No, Supporting a Strong Foreign Policy Does Not Mean You’re Racist

No, Supporting a Strong Foreign Policy Does Not Mean You’re Racist

A new study promises proof of what some on the left have long believed: Americans who support foreign wars do so because they are racists.

“Racial bias makes white Americans more likely to support wars in nonwhite foreign countries,” reads the headline of a recent article by University of Delaware professors David Ebner and Vladimir Medenica in the Conversation, an academic-popularization blog. Their study, they claim, shows that “White Americans who hold racist beliefs” are more likely to support military tactics over “diplomacy or economic strategies” against countries whose residents are not white, particularly China, because their “images” of other nations are determined by their racial biases.

If that’s true, the study does not prove it. Instead, it relies on a flaky and questionable measure of “racism” for its central finding, one that could just as easily show that belief in personal responsibility predicts suspicion of hostile foreign powers.

To conduct their study, Ebner and Medenica relied on data from the American National Election Studies, a widely used survey of voters stretching back to 1948. They look at white respondents’ answers to questions about the threat posed by Iran, China, and global terrorism, and how each is predicted by a measure of their “racial resentment.” That’s estimated with a standard battery of questions meant to capture respondents’ “implicit” or “symbolic” racist attitudes, rather than explicitly asking them about racist beliefs they might hold.

As reported, Ebner and Medenica find strong relationships between these variables. Higher “racial resentment” is strongly predictive of support for bombing Iran, for believing that China poses a military or economic threat to the United States, and support for using torture against suspected terrorists. Surprisingly, they also find that racial resentment is strongly predictive of believing in isolationism—”the belief that the U.S. would be better off if it kept itself out of global affairs”—which the authors argue reconciles with their thesis because it reflects a rejection of internationalism. In addition, racial resentment does not predict wanting to put “boots on the ground” to fight ISIS—the authors leave these apparent contradictions largely unexplored.

To reach these findings, the authors use a statistical tool called regression analysis, which models the relationships between two variables and allows estimation of how a change in one affects a change in another. Such analyses are commonplace in social science literature but have distinct limitations for inferring causality—it is entirely possible, for example, that some unmeasured third variable causes people to both support foreign intervention and score highly on the racial resentment scale, without the latter causing the former. The authors include a host of “control” variables to account for this, but they are necessarily limited by the available data, not fully obviating this concern.

There’s a second, bigger problem, though, with the claim that racism drives America’s foreign policy: The battery that Ebner and Medenica use does not necessarily measure racism at all.
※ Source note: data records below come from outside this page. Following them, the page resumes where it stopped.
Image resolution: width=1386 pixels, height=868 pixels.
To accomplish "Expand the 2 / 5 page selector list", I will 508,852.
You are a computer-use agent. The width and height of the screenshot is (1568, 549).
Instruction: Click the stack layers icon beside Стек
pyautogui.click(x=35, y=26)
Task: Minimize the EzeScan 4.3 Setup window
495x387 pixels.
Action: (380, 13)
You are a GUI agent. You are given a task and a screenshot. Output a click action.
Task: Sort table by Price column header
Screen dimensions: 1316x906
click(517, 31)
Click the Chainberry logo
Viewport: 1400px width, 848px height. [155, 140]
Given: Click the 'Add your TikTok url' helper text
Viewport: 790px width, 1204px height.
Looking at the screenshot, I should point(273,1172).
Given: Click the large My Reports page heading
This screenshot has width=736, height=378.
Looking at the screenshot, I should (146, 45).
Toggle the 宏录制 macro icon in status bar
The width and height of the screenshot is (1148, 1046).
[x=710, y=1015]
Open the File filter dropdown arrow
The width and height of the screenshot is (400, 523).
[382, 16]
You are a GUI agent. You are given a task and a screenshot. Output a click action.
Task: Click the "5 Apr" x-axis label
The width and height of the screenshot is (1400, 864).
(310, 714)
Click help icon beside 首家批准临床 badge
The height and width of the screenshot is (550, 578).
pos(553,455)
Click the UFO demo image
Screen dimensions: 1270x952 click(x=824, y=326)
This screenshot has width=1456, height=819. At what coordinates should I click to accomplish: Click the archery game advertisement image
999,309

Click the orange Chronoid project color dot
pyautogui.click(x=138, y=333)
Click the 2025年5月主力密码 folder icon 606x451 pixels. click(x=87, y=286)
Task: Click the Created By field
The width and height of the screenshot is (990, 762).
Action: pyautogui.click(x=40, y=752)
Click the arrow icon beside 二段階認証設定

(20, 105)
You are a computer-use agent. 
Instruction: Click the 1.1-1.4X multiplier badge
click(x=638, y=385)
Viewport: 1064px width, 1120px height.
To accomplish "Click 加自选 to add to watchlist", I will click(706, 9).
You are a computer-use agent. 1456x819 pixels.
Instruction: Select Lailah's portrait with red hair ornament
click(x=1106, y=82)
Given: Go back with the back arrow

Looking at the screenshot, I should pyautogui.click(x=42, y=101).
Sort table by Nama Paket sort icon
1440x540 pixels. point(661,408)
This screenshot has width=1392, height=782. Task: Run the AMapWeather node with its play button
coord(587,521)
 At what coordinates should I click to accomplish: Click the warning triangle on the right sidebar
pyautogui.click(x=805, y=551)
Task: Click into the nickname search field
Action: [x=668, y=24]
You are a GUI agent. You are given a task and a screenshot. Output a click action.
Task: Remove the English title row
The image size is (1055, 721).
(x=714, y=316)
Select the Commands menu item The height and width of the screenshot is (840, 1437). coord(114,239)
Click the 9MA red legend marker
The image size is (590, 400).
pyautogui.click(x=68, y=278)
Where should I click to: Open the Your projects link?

The racial resentment scale was created for the American National Election Studies in the 1980s. It consists of four statements to which respondents offer their agreement or disagreement:

·      Irish, Italian, Jewish, and many other minorities overcame prejudice and worked their way up. Blacks should do the same without any special favors

·      Generations of slavery and discrimination have created conditions that make it difficult for blacks to work their way out of the lower class.

·      Over the past few years, blacks have gotten less than they deserve.

·      It’s really a matter of some people just not trying hard enough: if blacks would only try harder they could be just as well off as whites.

Agreement with the first and fourth statements and disagreement with the second and third statements is interpreted to indicate racial resentment/racism.

But the racial resentment scale is controversial, and not without reason—the questions just as readily measure a belief in the importance of individual initiative as they do racial bias. Indeed, research has shown that racial resentment does not predict discriminatory behavior in lab studies, and that respondents show equal levels of “racial resentment” when asked the same questions about, e.g., Lithuanians.

Research also indicates that racial resentment more consistently predicts support for a hypothetical political candidate than opposition. Many black respondents in the American National Election Studies also score as “racist” toward blacks, and overt racial prejudice is correlated to racial resentment for white liberals but not white conservatives.

In short: The main variable Ebner and Medenica use to measure “racism” does not by any means actually measure racism. Their results could just as easily mean that a belief in individual over systemic explanations for outcomes predicts concerns about foreign threats to the United States.

As with other uses of the racial resentment scale, Ebner and Medenica’s study offers more political heat than informative light. Though opponents of intervention will doubtless misuse it, everyday citizens should make no mistake: It gives us little new reason to think American foreign policy is driven by racial animus, rather than strategic concerns.